After dragging the ML component onto the scenario creation panel and double-clicking it, you will be presented with a configuration form in which you can select a desired ML model (out of the models that you registered in Azure Databricks MLflow) by specifying its name and its version. Our example model was registered as “credit-card-fraud-classifier” with version 1, and therefore, this is the model we chose to select.
Having selected the appropriate model, the configuration form will be populated with input fields for the model input parameters. Each field has a label with a name of the model’s input parameter and its expected data type - this is the place in which you configure the bindings for your ML model input parameters.
For our example, we created a simple credit card fraud detection demo scenario in which the ML model is directly connected to the Kafka source, providing transaction events with fields mapping directly to the model’s input parameters.

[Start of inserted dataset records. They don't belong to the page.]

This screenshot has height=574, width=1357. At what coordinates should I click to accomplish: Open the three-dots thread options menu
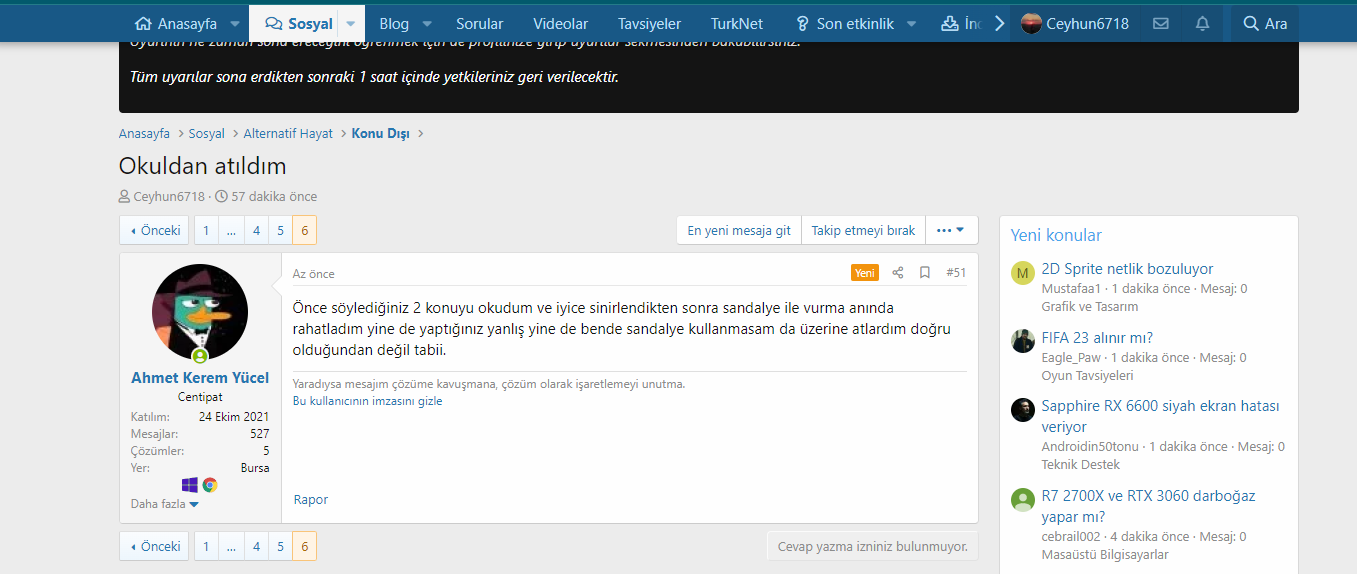click(x=951, y=230)
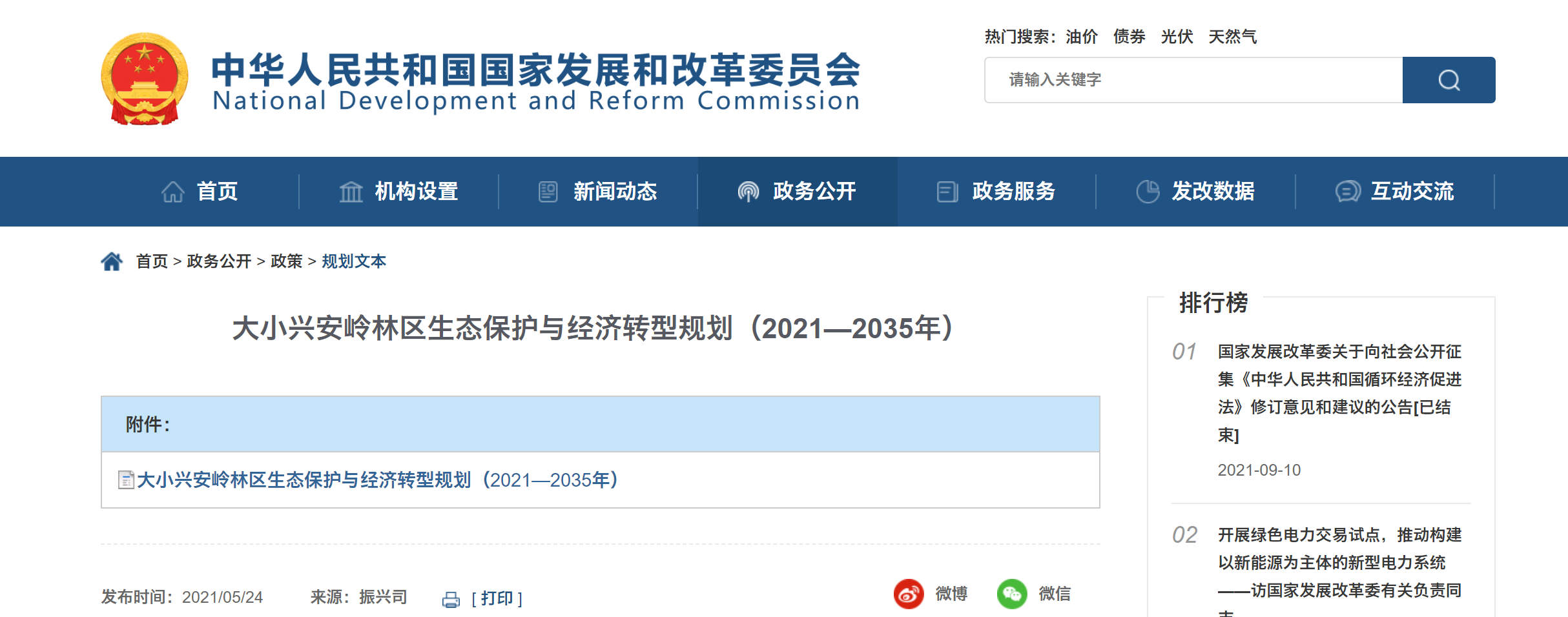Click the 规划文本 breadcrumb link

[x=354, y=261]
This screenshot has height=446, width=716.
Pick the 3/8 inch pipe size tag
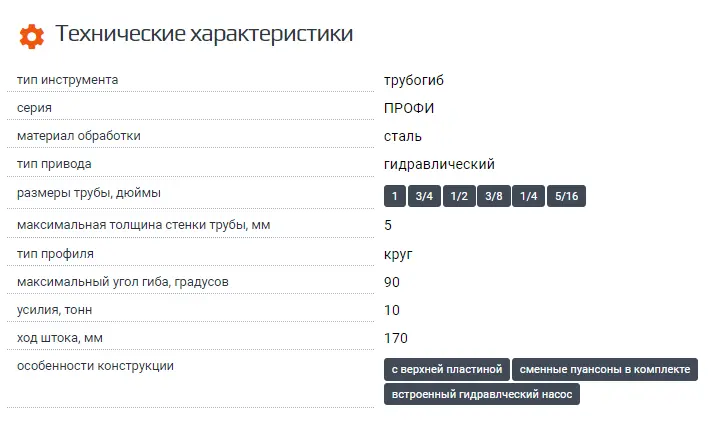coord(494,196)
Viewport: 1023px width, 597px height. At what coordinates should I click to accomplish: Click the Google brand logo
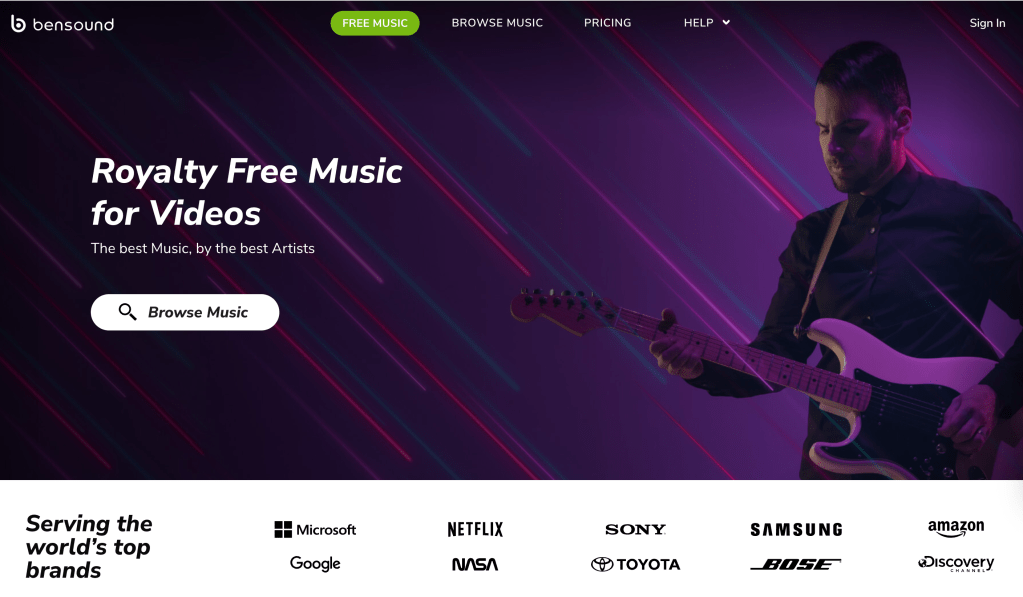click(x=315, y=563)
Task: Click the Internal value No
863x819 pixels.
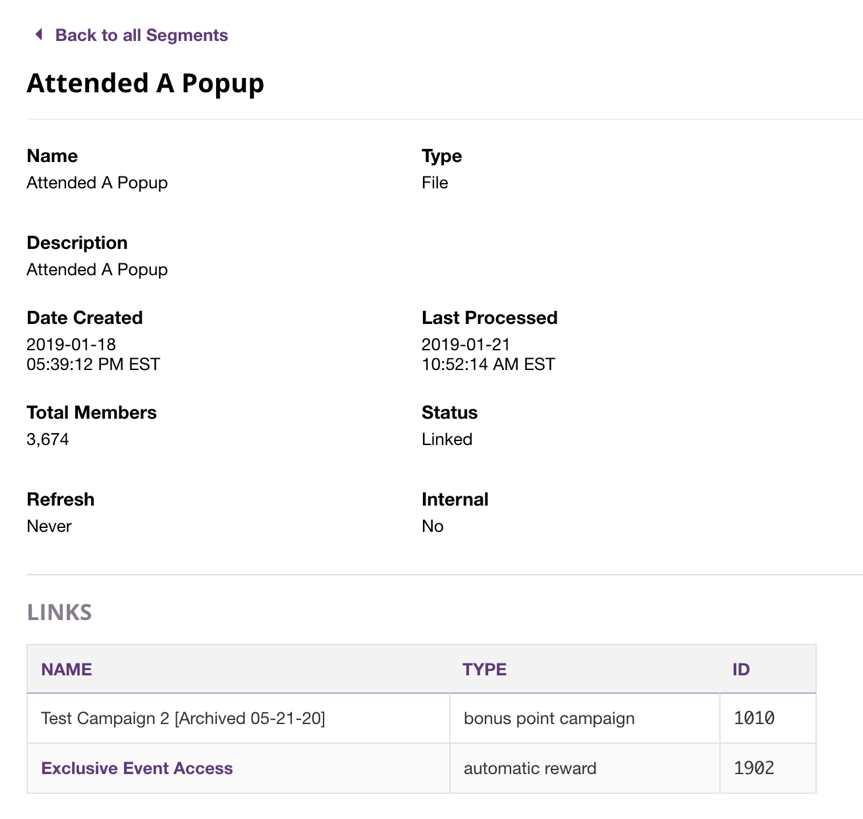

In more realistic scenarios, these events could be part of much more complex pipelines before reaching the ML model.
The output of the ML model is bound to a variable name specified in the “Output variable name” field.
This variable is used to access the ML model’s outputs by their names, as specified in the model’s signature during its registration in Azure Databricks.
In our demo scenario, the output from the ML model, i.e., the decision whether a given transaction is fraudulent or not, is used to forward the transaction event to the appropriate Kafka Sink topic, which contains either accepted or blocked transactions.
This event forwarding is performed by the Filter component, which uses the ML model’s credit card fraud prediction obtained from the model’s named output parameter.
Final thoughts
Nussknacker Cloud makes it very easy to integrate with ML models registered in Azure Databricks managed MLflow. The process is very straightforward, and the registered ML models appear as regular enricher components, ready to be used for inference at any place in your Nussknacker scenarios.